**About this exercise**
Each entry should be written out once more, exactly as given below.

**Available data**
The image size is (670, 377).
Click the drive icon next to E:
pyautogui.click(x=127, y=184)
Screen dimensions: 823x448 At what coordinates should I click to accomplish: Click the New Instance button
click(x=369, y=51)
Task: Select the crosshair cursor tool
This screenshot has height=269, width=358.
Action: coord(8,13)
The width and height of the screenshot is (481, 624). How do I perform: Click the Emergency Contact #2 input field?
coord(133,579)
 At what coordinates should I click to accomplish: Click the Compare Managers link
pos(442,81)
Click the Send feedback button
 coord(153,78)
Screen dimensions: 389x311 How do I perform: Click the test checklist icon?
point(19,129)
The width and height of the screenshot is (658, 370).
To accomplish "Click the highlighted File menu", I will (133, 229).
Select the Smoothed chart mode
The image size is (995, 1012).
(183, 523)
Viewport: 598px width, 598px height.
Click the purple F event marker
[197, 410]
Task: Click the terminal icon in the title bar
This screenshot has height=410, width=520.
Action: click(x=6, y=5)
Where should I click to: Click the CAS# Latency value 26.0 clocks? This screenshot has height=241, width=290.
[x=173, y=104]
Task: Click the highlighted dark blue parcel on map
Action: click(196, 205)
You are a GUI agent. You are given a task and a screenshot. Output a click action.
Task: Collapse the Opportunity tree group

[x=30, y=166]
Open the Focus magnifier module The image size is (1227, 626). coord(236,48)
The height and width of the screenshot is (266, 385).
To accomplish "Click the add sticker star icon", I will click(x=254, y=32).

**Written solution**
The image size is (670, 377).
Click the drive icon next to E:
pyautogui.click(x=127, y=184)
Screen dimensions: 823x448 At what coordinates should I click to accomplish: Click the New Instance button
click(x=369, y=51)
Task: Select the crosshair cursor tool
This screenshot has height=269, width=358.
Action: coord(8,13)
The width and height of the screenshot is (481, 624). How do I perform: Click the Emergency Contact #2 input field?
coord(133,579)
 At what coordinates should I click to accomplish: Click the Compare Managers link
pos(442,81)
Click the Send feedback button
 coord(153,78)
Screen dimensions: 389x311 How do I perform: Click the test checklist icon?
point(19,129)
The width and height of the screenshot is (658, 370).
To accomplish "Click the highlighted File menu", I will (133, 229).
Select the Smoothed chart mode
The image size is (995, 1012).
(183, 523)
Viewport: 598px width, 598px height.
Click the purple F event marker
[197, 410]
Task: Click the terminal icon in the title bar
This screenshot has height=410, width=520.
Action: click(x=6, y=5)
Where should I click to: Click the CAS# Latency value 26.0 clocks? This screenshot has height=241, width=290.
[x=173, y=104]
Task: Click the highlighted dark blue parcel on map
Action: click(196, 205)
You are a GUI agent. You are given a task and a screenshot. Output a click action.
Task: Collapse the Opportunity tree group

[x=30, y=166]
Open the Focus magnifier module The image size is (1227, 626). coord(236,48)
The height and width of the screenshot is (266, 385).
To accomplish "Click the add sticker star icon", I will click(x=254, y=32).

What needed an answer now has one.